While at Paul Weiss, Myerson advised Nextel Communications in its $30 billion merger with Sprint Corporation in 2004, and, more recently, EXOR S.p.A., the Agnelli family holding company, in its $6.9 billion unsolicited takeover of PartnerRe, completed this year.
Myerson also represented Citigroup in a number of transactions. He advised on more than $35 billion of acquisitions and divestitures, including Citi’s $14 billion cash and stock acquisition of Nikko Cordial Corporation, according to Paul Weiss.
Myerson said that “there’s no magic to the timing” to his exit and that Paul Weiss’s 2016 corporate hires of Scott Barshay, a top M&A partner from Cravath, Swaine & Moore, and Charles “Rick” Rule from Cadwalader, Wickersham & Taft, were not related to his move.
“There are no dots to connect there,” said Myerson. “It’s really my comfort level of where we are in the market and where we are headed.”
Myerson pointed to the firm’s growth in its corporate practice — naming Rule and Barshay’s additions — as developments that gave him the “comfort level” to leave the firm. He said there is now a better balance between the firm’s litigation and corporate practice.
“Image tends to lag reality,” said Myerson. “The image of the old days was that the most well-known part of the firm was litigation. I think there is now a great balance and talent pool [between litigation and corporate].”
He spoke bullishly of Rule and Barhsay. Of Barshay’s move to Paul Weiss, Myerson said: “It’s very unusual for Cravath partners to go to other firms. It’s a validation of our model, for him at age 50 to want to spend the rest of his career with us.”

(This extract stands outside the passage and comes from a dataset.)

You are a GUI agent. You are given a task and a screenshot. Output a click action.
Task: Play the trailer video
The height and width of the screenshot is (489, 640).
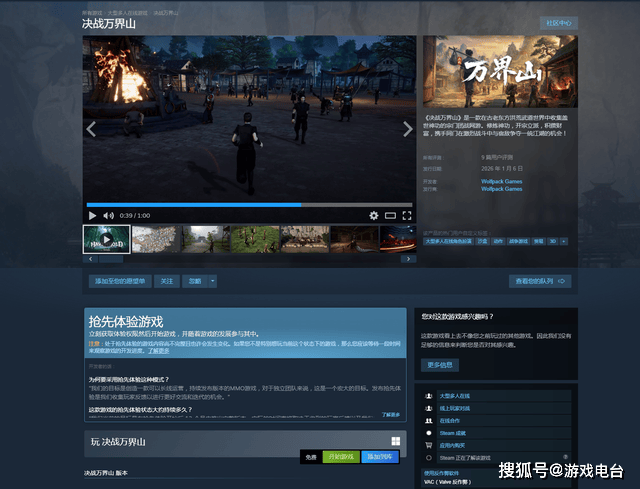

At Longsight, Myerson said that he hopes to fill a niche in the market of advising corporations on crises and workplace issues.
“For example, you look at corporate crises, be it Mylan, Takata or Wells Fargo... there is a need for someone to sit on the company side, who is helping solve problems. To have someone sitting on the board, saying, ‘These are the regulators you have to deal with, these are the legal and practical concerns you deal with and making sure the right suite of advisors are on the field... I think there is a role to play there.”